- WHAT TO DO
Working through the lines below, return each one that holds "This".

- GIVEN DATA
+---+

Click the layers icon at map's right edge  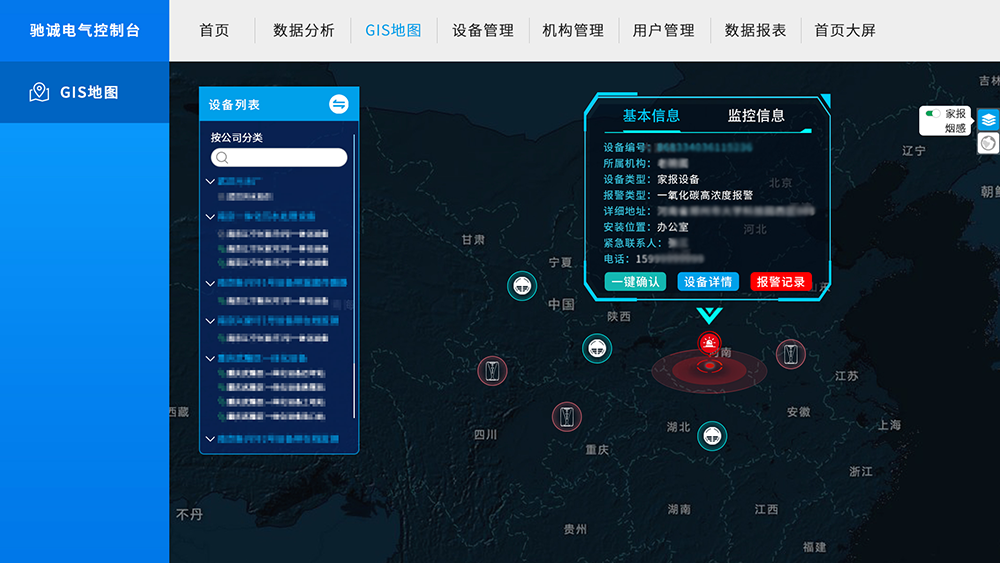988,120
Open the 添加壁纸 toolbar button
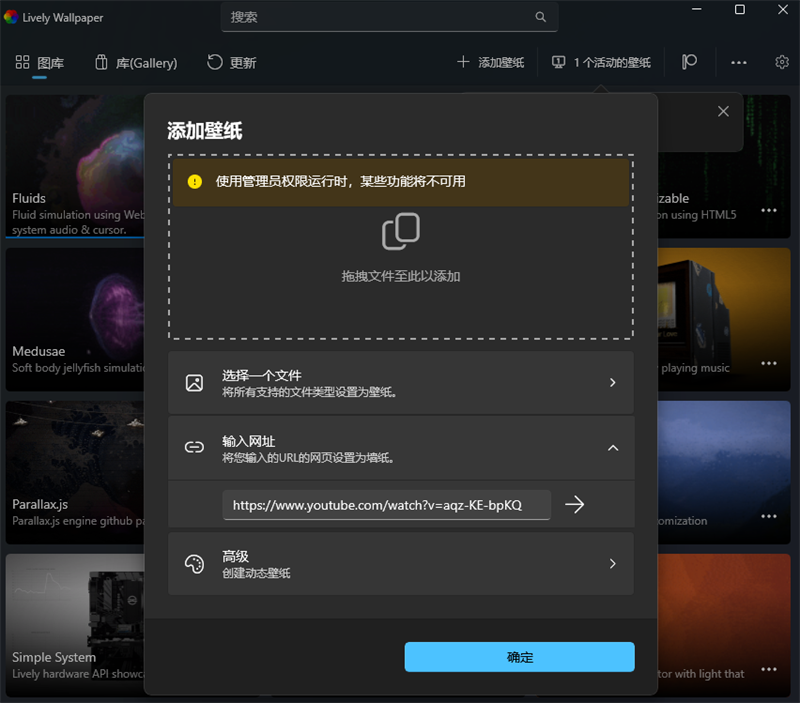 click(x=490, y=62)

+---+

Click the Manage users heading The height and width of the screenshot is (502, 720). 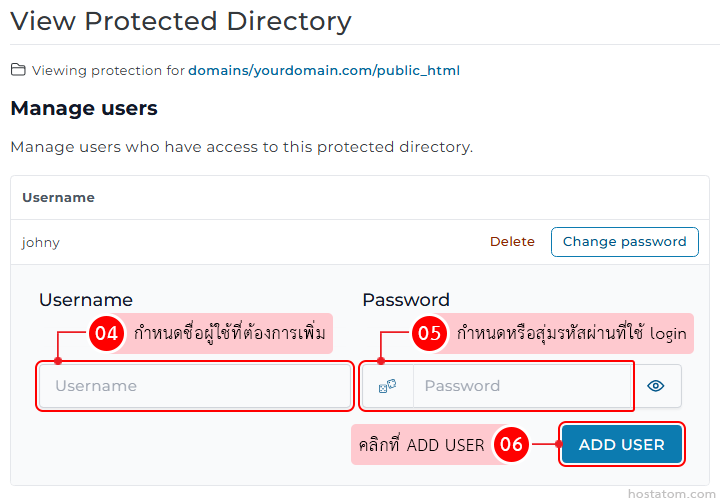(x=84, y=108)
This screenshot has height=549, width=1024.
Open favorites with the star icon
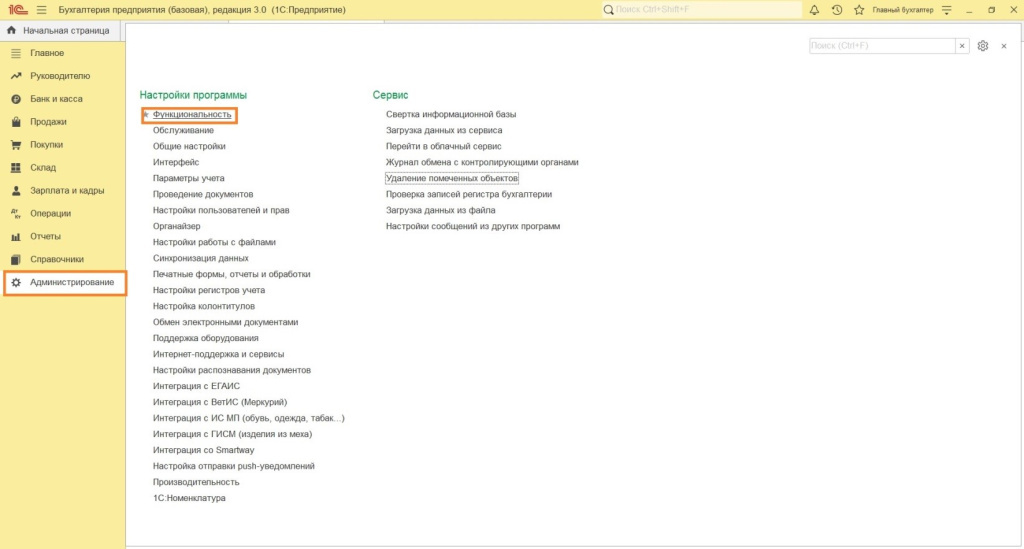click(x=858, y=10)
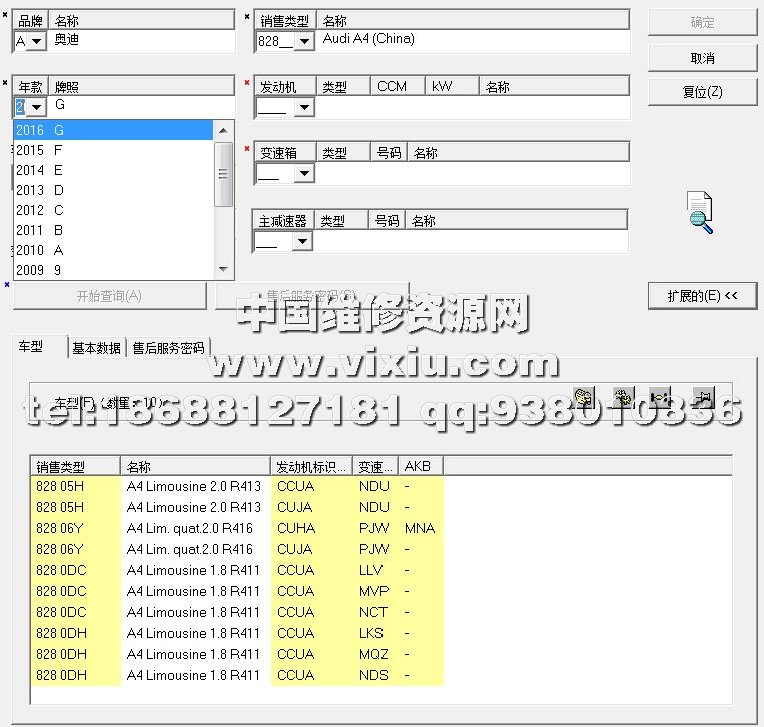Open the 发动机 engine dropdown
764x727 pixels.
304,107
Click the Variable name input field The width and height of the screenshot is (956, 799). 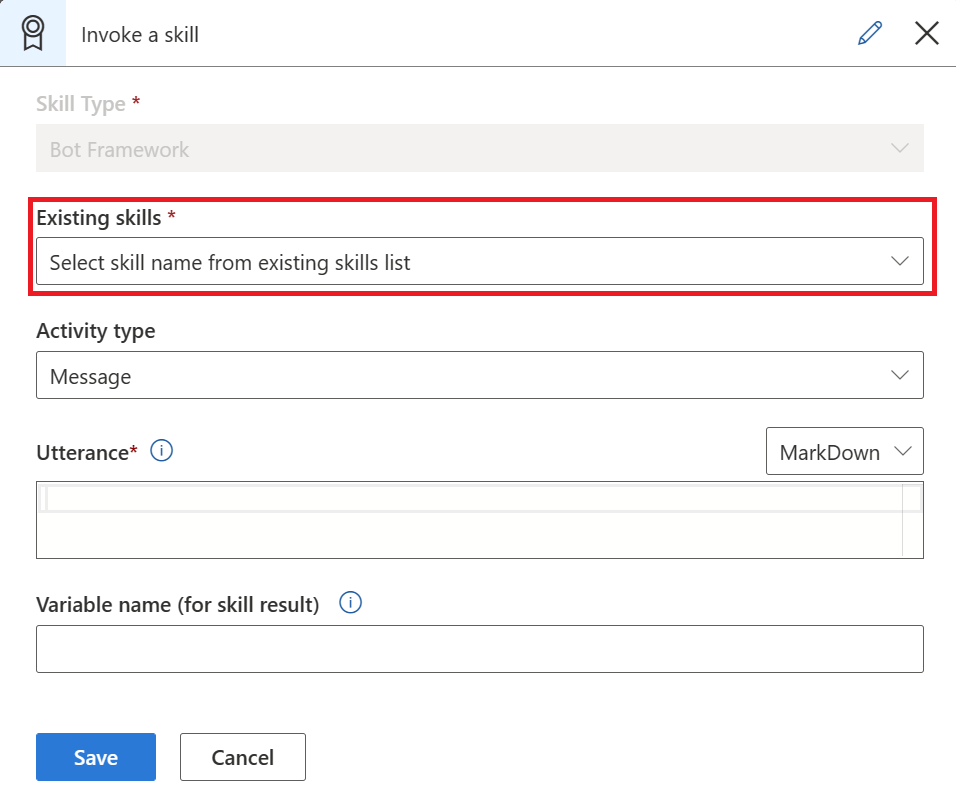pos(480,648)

+---+

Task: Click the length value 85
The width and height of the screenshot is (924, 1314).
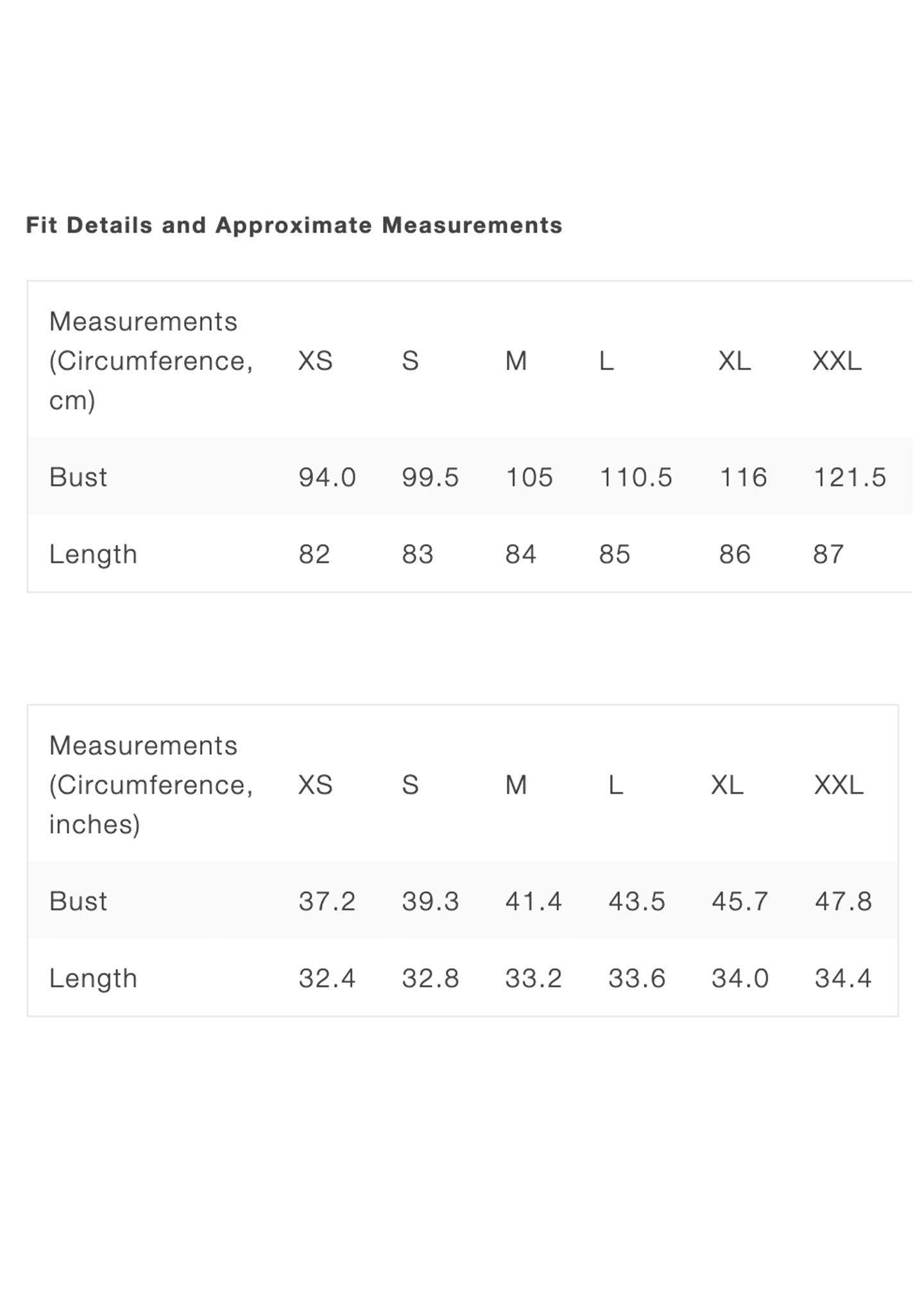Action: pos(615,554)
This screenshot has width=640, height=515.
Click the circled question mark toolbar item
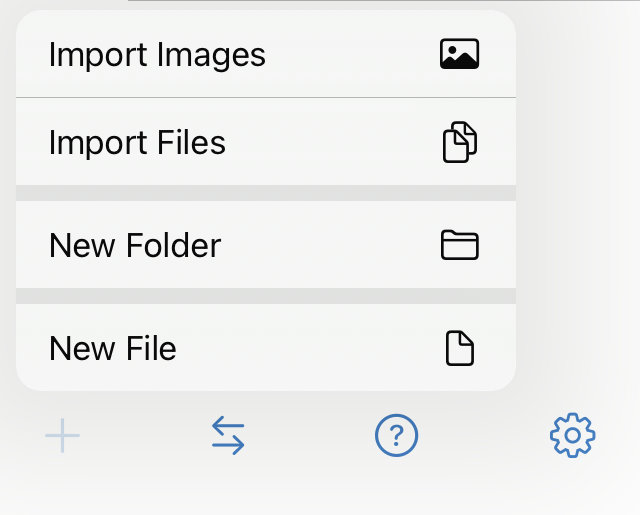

+---+

- EXERCISE RESPONSE
This screenshot has height=549, width=1024.
This screenshot has width=640, height=515.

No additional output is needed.